28.9.4. Final Common Processing

The last part of arp_process is executed for all ARPOP_REPLY packets, and for ARPOP_REQUEST packets that have not been processed because they did not meet the conditions listed in the section "Processing ARPOP_REQUEST Packets."

Remember that when a host replies to an ARPOP_REQUEST, it inverts the source and destination fields of the ARP header, as well as fills in the empty spaces.

Another concept to understand, in reading this code, is the locktime. This is unrelated to the semaphore type of locking used frequently by the kernel. Rather, it's a simple kind of timeout that takes care of the chance that a host could receive more than one ARPOP_REPLY for the same ARPOP_REQUEST. This could happen if there is some kind of misconfiguration or if there are multiple proxy ARP servers on the same LAN; the arp_process function reacts by using only the first reply and rejecting subsequent replies.

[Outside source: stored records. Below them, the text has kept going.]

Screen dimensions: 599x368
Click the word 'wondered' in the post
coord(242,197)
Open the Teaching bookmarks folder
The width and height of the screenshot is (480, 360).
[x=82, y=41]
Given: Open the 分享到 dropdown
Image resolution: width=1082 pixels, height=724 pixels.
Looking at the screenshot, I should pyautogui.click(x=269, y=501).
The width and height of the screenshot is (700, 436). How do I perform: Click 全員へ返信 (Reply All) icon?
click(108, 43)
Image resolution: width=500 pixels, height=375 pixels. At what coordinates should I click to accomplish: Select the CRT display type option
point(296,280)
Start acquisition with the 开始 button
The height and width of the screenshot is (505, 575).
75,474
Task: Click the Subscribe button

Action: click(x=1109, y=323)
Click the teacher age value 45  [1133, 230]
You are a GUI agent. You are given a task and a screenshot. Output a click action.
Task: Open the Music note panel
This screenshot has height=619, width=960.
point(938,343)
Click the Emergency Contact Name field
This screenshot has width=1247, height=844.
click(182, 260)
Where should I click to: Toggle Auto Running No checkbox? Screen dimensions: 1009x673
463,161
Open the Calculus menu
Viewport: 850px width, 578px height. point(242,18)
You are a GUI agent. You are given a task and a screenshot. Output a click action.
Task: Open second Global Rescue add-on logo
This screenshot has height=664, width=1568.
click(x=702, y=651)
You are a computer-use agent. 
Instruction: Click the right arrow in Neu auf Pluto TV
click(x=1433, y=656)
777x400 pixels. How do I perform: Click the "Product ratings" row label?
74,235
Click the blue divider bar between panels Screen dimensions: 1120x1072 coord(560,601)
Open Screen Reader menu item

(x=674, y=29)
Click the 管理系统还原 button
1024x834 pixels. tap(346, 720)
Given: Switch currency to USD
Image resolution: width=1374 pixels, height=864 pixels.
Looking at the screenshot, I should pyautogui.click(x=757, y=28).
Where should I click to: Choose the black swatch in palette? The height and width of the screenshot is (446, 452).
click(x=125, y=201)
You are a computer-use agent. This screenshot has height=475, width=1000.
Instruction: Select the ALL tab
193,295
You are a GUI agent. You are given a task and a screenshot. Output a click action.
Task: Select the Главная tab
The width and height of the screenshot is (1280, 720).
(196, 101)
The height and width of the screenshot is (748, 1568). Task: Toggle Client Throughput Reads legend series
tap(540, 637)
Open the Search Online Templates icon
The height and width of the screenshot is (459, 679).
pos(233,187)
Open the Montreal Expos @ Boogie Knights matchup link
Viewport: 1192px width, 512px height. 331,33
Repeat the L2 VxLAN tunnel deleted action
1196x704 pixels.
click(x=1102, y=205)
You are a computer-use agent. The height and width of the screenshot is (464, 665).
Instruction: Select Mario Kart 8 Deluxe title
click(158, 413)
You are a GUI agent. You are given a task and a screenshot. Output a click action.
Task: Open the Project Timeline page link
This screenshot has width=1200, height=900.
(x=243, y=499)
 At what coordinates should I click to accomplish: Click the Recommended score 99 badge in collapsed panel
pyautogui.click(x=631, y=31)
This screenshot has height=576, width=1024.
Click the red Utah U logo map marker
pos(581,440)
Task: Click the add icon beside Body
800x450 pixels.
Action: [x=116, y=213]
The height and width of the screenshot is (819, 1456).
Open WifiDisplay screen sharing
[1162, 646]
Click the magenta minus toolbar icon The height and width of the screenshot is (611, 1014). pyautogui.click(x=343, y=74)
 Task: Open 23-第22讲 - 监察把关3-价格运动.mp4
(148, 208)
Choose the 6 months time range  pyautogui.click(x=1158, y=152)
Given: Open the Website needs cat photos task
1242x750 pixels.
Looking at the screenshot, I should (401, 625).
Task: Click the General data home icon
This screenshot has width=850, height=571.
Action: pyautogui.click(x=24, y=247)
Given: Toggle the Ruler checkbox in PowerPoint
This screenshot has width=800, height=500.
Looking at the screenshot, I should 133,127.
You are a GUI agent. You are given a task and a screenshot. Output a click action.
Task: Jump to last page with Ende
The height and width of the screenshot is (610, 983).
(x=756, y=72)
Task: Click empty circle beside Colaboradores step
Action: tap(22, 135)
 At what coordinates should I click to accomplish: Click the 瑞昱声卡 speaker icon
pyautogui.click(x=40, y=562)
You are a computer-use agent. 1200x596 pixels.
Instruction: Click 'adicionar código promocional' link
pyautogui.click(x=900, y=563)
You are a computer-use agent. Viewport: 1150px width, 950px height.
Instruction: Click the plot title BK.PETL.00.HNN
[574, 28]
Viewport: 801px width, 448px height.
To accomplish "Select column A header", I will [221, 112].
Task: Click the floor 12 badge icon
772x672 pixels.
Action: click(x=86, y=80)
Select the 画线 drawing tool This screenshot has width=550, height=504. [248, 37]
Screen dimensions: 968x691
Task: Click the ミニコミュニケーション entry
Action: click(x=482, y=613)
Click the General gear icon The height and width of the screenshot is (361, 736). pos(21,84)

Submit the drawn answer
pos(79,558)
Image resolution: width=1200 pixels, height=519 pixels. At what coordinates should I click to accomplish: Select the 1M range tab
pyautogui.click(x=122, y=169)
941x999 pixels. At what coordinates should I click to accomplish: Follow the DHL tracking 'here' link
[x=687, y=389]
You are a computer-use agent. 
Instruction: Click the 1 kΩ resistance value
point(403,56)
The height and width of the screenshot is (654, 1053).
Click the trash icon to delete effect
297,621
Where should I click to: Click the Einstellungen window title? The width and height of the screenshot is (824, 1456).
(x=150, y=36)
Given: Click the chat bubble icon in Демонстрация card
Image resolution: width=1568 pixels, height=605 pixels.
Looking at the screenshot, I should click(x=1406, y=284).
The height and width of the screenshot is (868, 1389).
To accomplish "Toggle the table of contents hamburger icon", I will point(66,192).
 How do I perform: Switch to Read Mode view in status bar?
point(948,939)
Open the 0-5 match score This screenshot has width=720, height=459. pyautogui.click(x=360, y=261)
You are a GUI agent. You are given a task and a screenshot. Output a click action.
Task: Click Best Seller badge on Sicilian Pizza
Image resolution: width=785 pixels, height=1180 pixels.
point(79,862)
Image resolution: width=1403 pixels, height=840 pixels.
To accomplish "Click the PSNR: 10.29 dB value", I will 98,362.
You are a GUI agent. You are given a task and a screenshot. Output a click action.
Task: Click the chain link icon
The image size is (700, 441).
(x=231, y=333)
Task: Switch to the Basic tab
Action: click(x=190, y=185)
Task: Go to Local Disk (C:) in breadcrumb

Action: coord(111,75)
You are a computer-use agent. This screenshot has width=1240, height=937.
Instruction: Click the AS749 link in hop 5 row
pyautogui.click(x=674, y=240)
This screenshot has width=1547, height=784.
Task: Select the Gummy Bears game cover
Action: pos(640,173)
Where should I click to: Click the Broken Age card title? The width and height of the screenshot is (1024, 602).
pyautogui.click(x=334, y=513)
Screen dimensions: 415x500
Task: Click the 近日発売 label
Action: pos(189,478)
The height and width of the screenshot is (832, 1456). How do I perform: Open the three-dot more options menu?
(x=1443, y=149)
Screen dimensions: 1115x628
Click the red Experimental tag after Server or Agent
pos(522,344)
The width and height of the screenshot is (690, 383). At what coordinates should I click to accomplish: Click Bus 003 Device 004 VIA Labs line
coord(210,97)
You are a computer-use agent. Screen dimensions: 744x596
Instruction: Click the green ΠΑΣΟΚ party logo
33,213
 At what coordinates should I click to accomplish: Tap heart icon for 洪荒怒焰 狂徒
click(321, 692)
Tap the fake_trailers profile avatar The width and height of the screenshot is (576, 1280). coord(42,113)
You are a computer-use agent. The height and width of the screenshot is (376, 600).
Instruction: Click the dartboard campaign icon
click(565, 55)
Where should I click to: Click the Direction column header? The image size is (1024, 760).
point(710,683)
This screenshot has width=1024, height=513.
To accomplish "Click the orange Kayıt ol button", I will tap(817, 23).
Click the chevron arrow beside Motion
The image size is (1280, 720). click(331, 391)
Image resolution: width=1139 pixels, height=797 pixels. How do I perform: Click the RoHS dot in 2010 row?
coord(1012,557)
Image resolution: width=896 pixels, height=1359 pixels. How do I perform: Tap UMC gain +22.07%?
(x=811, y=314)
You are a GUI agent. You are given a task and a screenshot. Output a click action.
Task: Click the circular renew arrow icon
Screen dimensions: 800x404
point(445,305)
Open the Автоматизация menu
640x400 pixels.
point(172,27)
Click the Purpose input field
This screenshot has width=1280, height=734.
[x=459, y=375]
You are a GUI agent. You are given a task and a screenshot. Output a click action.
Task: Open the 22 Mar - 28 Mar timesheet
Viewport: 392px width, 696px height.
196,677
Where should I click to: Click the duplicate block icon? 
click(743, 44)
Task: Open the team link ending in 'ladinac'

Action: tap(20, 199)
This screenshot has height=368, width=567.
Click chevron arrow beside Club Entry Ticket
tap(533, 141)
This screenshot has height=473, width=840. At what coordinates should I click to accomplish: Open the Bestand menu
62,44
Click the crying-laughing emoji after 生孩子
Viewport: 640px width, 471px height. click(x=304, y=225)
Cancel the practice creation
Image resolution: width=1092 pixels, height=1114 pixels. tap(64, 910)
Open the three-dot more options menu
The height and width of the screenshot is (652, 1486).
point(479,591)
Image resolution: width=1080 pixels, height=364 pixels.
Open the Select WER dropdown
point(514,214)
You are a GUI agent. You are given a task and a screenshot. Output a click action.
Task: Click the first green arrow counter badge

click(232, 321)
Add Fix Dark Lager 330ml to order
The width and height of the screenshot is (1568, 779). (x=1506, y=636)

The mechanism is as follows: the neighboring subsystem introduces the locktime parameter in the neigh_table structure; the parameter can also be tuned by /proc. The following code sets override to a time in the future that reflects locktime. (locktime is expressed in jiffies, so a value of HZ means 1 second.) The neigh_update function is called to update an entry only if it wasn't called for that same entry during the preceding locktime.

Thus, the final code is:

    n = _ _neigh_lookup(&arp_tbl, &sip, dev, 0);
    ...
    if (n) {
        int state = NUD_REACHABLE;
        int override;

        override = time_after(jiffies, n->updated + n->parms->locktime);

        if (arp->ar_op != htons(ARPOP_REPLY) ||
            skb->pkt_type != PACKET_HOST)
            state = NUD_STALE;

        neigh_update(n, sha, state, override ? NEIGH_UPDATE_F_OVERRIDE : 0);
        neigh_release(n);
}

The code has to select the right state to assign to the neighbour entry being updated. As explained in the section "Reachability" in Chapter 26, unicast and broadcast replies have different levels of authority. A unicast reply (PACKET_HOST) sets the neighbor state to NUD_REACHABLE, and a broadcast reply sets it to NUD_STALE. Updates caused by ARPOP_REQUEST packets always set the state to NUD_STALE.